Das Eigentümersystem wirkt auf die impliziten Annahmen und die Glaubenssätze der Organisation und prägt sie maßgeblich. Relevant beim Blick auf die Eigentümerstrukturen sind die Anzahl und Art der Gesellschafter*innen oder Mitglieder in Vereinen und deren Einflussnahme auf Entscheidungen, Strategie und operatives Geschäft der Organisation. Je bedeutsamer Entwicklungen in der Organisation sind, des-to mehr wird die Eigentümerstruktur einen Einfluss auf die Entwicklungen nehmen und entsprechend ihre Macht nutzen, um Entscheidungen herbeizuführen oder zu beeinflussen, beispielsweise wenn die Wertentwicklungserwartung (Profit, Wirkung u. a. m.) hinter der eigenen Vorstellung zurückbleibt oder wenn das eigene Risiko und die eigene Haftung berührt werden. Da Macht häufig nicht nur in den offiziell sichtbaren Strukturen und Gremien sondern auch implizit wirkt, ist sie gleichermaßen für viele nicht erkennbar und entsprechend häufig nicht thematisiert. Dies gilt genauso für die ausgeübte Macht von Eigentümerstrukturen, umso mehr, wenn die Eigentümerstruktur im Alltag des Unternehmens nicht oder nur unregelmäßig präsent ist. Unabhängig ob in einer externen oder internen Rolle, können sich Akteure schwertun oder sogar scheitern – als Führungskräfte, Beratende und Mitarbeitende – wenn sie diesen Bedingungen und Machtfaktoren, die aus der Eigentümerstruktur erwachsen, zu wenig Aufmerksamkeit zollen. Je umfassender und bedeutsamer Organisationsentwicklung für die Organisation ist, desto bedeutsamer werden diese Wirkmechanismen.

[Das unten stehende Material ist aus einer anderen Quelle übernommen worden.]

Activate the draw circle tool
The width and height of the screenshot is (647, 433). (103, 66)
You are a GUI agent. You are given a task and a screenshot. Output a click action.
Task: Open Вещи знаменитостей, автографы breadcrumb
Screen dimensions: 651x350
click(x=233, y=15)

Die folgenden Beispiele reflektieren einige Eigentümersysteme und fußen auf unserer eigenen Erfahrung – ohne Anspruch auf Vollständigkeit.

Familiengeführte Unternehmen
In einem mittelgroßen familiengeführten Unternehmen mit 2.000 Mitarbeitenden an zwei Standorten nimmt eine Führungskraft, die bisher in einem Konzern gearbeitet hat, ihre Arbeit auf. Die Aufgabe bestand darin, ein großes Labor des zweiten Produktionsstandorts in den nächsten Monaten von Grund auf zu optimieren, dabei die Prozesse zu verschlanken und Kosten zu senken, um wettbewerbsfähiger zu werden. Die Führungskraft scheiterte nach wenigen Monaten. Erst die zweite Führungskraft, die auch von außen gekommen war, schaffte es sukzessive das Labor zu modernisieren. In diesem Beispiel war einer der wichtigen Ansatzpunkte für OE-Entwicklung, dass die zweite Führungskraft sich mit organisationskulturellen Wirkmechanismen auseinandersetzte und sich darüber klar wurde, dass und wie sie die Familienebene, die ihr bisher unbekannt war und die rechtlich betrachtet nicht Teil der Geschäftsführungsebene war, in die Entscheidungsprozesse mit einbeziehen musste.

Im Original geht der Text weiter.